◆ Work to be completed:
Every entry needs to be written out again exactly.

◆ Data to use:
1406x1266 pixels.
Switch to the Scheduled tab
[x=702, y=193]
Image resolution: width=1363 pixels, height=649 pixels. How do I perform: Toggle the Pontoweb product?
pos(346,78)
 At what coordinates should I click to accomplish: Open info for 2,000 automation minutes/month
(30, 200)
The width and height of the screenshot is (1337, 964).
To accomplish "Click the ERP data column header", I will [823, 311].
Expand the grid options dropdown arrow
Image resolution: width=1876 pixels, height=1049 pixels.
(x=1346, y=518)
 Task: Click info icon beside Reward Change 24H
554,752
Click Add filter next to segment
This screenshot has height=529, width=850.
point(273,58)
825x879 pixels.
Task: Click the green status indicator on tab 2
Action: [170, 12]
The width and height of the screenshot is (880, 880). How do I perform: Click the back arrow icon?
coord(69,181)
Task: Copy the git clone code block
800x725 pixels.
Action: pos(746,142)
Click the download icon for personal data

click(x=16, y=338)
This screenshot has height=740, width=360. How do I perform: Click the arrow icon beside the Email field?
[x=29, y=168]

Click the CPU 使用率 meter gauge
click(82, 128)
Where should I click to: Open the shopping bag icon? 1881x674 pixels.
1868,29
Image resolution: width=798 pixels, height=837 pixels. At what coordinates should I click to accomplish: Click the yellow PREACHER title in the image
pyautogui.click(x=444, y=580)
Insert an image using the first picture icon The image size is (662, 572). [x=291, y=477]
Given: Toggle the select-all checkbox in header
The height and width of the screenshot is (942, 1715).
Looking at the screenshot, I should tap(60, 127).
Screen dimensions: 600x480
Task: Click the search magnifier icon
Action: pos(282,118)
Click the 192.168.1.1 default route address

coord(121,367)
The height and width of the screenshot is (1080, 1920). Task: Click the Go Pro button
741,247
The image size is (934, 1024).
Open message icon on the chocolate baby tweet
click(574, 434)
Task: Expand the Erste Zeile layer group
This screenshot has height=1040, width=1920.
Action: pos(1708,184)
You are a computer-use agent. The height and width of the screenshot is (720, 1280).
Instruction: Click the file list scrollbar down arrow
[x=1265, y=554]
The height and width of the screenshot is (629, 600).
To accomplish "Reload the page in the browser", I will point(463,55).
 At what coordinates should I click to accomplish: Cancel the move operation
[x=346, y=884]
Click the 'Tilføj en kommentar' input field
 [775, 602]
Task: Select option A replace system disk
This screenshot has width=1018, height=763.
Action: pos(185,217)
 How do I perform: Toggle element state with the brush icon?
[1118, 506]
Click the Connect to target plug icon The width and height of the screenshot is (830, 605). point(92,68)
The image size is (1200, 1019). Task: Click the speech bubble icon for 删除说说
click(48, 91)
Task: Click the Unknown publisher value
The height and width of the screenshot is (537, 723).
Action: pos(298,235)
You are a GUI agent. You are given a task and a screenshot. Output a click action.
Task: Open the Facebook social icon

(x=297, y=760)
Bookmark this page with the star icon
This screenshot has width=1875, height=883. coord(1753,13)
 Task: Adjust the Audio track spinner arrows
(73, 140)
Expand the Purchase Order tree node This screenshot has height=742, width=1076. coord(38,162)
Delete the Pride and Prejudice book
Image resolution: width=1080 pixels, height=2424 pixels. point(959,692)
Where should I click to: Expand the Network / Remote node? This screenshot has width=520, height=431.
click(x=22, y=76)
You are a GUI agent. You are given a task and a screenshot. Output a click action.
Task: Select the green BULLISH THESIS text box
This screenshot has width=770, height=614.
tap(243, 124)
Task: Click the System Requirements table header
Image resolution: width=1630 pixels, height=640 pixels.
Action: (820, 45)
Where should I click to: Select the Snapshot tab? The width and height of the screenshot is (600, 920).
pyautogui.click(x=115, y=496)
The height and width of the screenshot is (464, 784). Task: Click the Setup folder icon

◆ Result:
1406x1266 pixels.
Switch to the Scheduled tab
[x=702, y=193]
Image resolution: width=1363 pixels, height=649 pixels. How do I perform: Toggle the Pontoweb product?
pos(346,78)
 At what coordinates should I click to accomplish: Open info for 2,000 automation minutes/month
(30, 200)
The width and height of the screenshot is (1337, 964).
To accomplish "Click the ERP data column header", I will [823, 311].
Expand the grid options dropdown arrow
Image resolution: width=1876 pixels, height=1049 pixels.
(x=1346, y=518)
 Task: Click info icon beside Reward Change 24H
554,752
Click Add filter next to segment
This screenshot has height=529, width=850.
point(273,58)
825x879 pixels.
Task: Click the green status indicator on tab 2
Action: [170, 12]
The width and height of the screenshot is (880, 880). How do I perform: Click the back arrow icon?
coord(69,181)
Task: Copy the git clone code block
800x725 pixels.
Action: pos(746,142)
Click the download icon for personal data

click(x=16, y=338)
This screenshot has height=740, width=360. How do I perform: Click the arrow icon beside the Email field?
[x=29, y=168]

Click the CPU 使用率 meter gauge
click(82, 128)
Where should I click to: Open the shopping bag icon? 1881x674 pixels.
1868,29
Image resolution: width=798 pixels, height=837 pixels. At what coordinates should I click to accomplish: Click the yellow PREACHER title in the image
pyautogui.click(x=444, y=580)
Insert an image using the first picture icon The image size is (662, 572). [x=291, y=477]
Given: Toggle the select-all checkbox in header
The height and width of the screenshot is (942, 1715).
Looking at the screenshot, I should tap(60, 127).
Screen dimensions: 600x480
Task: Click the search magnifier icon
Action: pos(282,118)
Click the 192.168.1.1 default route address

coord(121,367)
The height and width of the screenshot is (1080, 1920). Task: Click the Go Pro button
741,247
The image size is (934, 1024).
Open message icon on the chocolate baby tweet
click(574, 434)
Task: Expand the Erste Zeile layer group
This screenshot has height=1040, width=1920.
Action: pos(1708,184)
You are a computer-use agent. The height and width of the screenshot is (720, 1280).
Instruction: Click the file list scrollbar down arrow
[x=1265, y=554]
The height and width of the screenshot is (629, 600).
To accomplish "Reload the page in the browser", I will point(463,55).
 At what coordinates should I click to accomplish: Cancel the move operation
[x=346, y=884]
Click the 'Tilføj en kommentar' input field
 [775, 602]
Task: Select option A replace system disk
This screenshot has width=1018, height=763.
Action: pos(185,217)
 How do I perform: Toggle element state with the brush icon?
[1118, 506]
Click the Connect to target plug icon The width and height of the screenshot is (830, 605). point(92,68)
The image size is (1200, 1019). Task: Click the speech bubble icon for 删除说说
click(48, 91)
Task: Click the Unknown publisher value
The height and width of the screenshot is (537, 723).
Action: pos(298,235)
You are a GUI agent. You are given a task and a screenshot. Output a click action.
Task: Open the Facebook social icon

(x=297, y=760)
Bookmark this page with the star icon
This screenshot has width=1875, height=883. coord(1753,13)
 Task: Adjust the Audio track spinner arrows
(73, 140)
Expand the Purchase Order tree node This screenshot has height=742, width=1076. coord(38,162)
Delete the Pride and Prejudice book
Image resolution: width=1080 pixels, height=2424 pixels. point(959,692)
Where should I click to: Expand the Network / Remote node? This screenshot has width=520, height=431.
click(x=22, y=76)
You are a GUI agent. You are given a task and a screenshot. Output a click action.
Task: Select the green BULLISH THESIS text box
This screenshot has width=770, height=614.
tap(243, 124)
Task: Click the System Requirements table header
Image resolution: width=1630 pixels, height=640 pixels.
Action: (820, 45)
Where should I click to: Select the Snapshot tab? The width and height of the screenshot is (600, 920).
pyautogui.click(x=115, y=496)
The height and width of the screenshot is (464, 784). Task: Click the Setup folder icon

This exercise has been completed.